I had a problem with VLC, using outdated proxy settings rather than connecting directly, even with no proxy configured in VLC’s settings (and even when trying to override it using command-line options).
(It would show that it was trying to use a proxy:
[0x134b4b0] main access error: connection failed: Connection refused [0x134b4b0] access_http access error: cannot connect to supernova:3140
(supernova:3140 was the proxy setting it was picking up.)
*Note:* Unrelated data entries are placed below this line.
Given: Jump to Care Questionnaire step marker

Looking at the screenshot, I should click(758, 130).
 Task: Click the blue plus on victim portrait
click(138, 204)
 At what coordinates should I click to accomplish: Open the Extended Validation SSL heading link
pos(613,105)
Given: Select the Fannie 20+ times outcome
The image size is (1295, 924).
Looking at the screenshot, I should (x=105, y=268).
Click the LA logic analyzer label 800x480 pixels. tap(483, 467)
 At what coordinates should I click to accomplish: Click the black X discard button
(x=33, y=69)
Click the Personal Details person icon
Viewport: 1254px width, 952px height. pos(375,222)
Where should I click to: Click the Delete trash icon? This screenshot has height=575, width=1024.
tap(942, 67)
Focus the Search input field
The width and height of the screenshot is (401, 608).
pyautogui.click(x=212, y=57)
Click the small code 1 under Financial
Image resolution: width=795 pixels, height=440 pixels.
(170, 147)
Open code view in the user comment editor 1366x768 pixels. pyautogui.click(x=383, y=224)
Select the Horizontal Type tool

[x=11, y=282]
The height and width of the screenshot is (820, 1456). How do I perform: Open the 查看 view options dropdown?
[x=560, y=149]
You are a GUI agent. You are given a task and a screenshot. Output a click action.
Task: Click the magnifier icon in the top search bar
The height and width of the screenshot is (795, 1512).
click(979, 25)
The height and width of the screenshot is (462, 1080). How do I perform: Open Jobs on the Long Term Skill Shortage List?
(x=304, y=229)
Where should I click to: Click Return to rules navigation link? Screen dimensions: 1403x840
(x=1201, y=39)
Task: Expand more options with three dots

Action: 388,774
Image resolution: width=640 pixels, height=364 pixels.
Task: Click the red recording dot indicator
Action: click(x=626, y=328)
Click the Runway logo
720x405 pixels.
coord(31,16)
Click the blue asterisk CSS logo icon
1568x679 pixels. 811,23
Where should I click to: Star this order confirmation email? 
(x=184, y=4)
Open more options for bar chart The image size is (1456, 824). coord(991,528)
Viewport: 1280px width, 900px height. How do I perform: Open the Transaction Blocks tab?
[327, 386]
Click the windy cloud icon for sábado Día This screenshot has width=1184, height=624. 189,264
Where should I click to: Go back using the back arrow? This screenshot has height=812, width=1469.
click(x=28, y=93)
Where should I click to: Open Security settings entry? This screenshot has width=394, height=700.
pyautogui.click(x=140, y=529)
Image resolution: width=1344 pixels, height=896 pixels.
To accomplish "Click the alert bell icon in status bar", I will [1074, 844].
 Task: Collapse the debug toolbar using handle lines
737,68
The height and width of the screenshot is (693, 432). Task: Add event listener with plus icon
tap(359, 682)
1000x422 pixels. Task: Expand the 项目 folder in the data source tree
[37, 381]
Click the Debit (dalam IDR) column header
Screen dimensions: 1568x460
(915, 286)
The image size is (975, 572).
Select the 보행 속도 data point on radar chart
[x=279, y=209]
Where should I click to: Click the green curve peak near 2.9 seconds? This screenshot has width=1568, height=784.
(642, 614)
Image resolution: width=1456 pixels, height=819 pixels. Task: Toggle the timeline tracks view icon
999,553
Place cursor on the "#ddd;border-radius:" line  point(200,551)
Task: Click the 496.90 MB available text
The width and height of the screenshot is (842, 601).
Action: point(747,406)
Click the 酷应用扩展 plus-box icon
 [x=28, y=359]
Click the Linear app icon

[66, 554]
After using strace to follow the execution of VLC when trying to play a network stream, I realised it was getting the settings via gconf; I needed to execute gconf-editor, navigate to system, http_proxy, then untick use_http_proxy – and also edit the value of the host setting to an empty string (without doing this, VLC ignored the use_http_proxy setting being false, and tried to use the proxy anyway!).
I could have done the same using gconftool-2 with:
gconftool-2 -s /system/http_proxy/use_http_proxy --type bool false gconftool-2 -s /system/http_proxy/host --type string ''
Blogging for my own future reference, and for anyone else who’s using vlc on XFCE and wondering where it was getting the proxy settings. I’ve used Gnome 2 on this machine before, and I think that system proxy setting was set by Chromium (Google Chrome).
I got exactly the same issue (altough on LXDE). Thank you very much for sharing!